### Passage

‘We’re not holding back vaccines’: Welsh Government attempt to clarify questions around rollout speed
The Welsh Government have responded directly to criticism of the speed on their vaccine rollout, after the First Minister defended a decision to hold back on vaccines rather than rolling them all out as soon as possible.
Mark Drakeford’s comments made of Radio 4 Today this morning were described as “astonishing” by the Welsh Conservatives, and Plaid Cymru said that “saving lives is more important than saving stocks”.
But the Welsh Government moved to clarify the issue, saying that they were “not holding back any vaccines”.
They said that rolling out the vaccine over the full six weeks before new stocks arrived rather than all at once would lead to lower wastage rates, as the vaccine needed to be used quickly.
“The Pfizer vaccine must be stored at ultra-low temperatures – at -70°C – in two special centres,” they said. “Once removed the vaccine lasts five days.
“Every dose wasted is a vaccine which cannot be given to someone in Wales. Less than 1% of the vaccines have not been used. This is way below the wastage rates normally seen for vaccines.”
However, the Welsh Conservatives called the new message “confusing and contradictory”.

### Provided information
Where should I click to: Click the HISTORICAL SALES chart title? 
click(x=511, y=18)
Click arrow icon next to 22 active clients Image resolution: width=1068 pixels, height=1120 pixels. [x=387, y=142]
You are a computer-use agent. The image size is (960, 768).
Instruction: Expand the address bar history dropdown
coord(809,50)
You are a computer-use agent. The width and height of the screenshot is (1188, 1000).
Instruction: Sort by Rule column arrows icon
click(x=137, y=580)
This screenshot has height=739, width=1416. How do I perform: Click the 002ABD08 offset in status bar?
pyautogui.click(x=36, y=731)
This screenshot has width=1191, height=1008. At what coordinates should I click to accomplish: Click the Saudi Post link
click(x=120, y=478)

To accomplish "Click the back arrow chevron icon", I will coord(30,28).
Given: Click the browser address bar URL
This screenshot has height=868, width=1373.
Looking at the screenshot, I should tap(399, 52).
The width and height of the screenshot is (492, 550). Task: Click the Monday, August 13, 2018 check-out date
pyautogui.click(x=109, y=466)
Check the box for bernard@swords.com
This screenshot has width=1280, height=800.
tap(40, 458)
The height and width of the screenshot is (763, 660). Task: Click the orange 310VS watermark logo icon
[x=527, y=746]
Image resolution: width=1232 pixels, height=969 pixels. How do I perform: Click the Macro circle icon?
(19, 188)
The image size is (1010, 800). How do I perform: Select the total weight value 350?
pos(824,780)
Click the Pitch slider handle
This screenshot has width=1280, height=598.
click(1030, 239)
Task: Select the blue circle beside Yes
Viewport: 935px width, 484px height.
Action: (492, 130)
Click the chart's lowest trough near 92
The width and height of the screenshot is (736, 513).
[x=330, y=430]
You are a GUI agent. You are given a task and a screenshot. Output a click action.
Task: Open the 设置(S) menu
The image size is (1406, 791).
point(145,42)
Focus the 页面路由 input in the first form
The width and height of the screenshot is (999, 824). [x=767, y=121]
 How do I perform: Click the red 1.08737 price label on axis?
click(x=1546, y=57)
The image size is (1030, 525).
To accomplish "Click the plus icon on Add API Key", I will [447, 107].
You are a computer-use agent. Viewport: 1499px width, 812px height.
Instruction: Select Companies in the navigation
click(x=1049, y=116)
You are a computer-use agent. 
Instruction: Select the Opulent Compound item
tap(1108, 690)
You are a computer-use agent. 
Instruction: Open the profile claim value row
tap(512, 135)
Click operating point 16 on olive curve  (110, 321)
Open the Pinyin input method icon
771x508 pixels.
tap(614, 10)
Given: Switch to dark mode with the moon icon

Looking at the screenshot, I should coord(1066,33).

### List of tasks
a) Answer these questions from the vaccine rollout article:
(i) At what temperature must the Pfizer vaccine be stored?
(ii) What word did the Welsh Conservatives use for Mark Drakeford's comments on Radio 4 Today?
(iii) What share of the vaccines have not been used?
b) Print the part of the vaccine rollout article that begins at the words "Mark Drakeford’s comments" and stops after "lasts five days.".

### Task-by-task answers
a)
(i) -70°C
(ii) "Astonishing"
(iii) Less than 1%

b)
Mark Drakeford’s comments made of Radio 4 Today this morning were described as “astonishing” by the Welsh Conservatives, and Plaid Cymru said that “saving lives is more important than saving stocks”.
But the Welsh Government moved to clarify the issue, saying that they were “not holding back any vaccines”.
They said that rolling out the vaccine over the full six weeks before new stocks arrived rather than all at once would lead to lower wastage rates, as the vaccine needed to be used quickly.
“The Pfizer vaccine must be stored at ultra-low temperatures – at -70°C – in two special centres,” they said. “Once removed the vaccine lasts five days.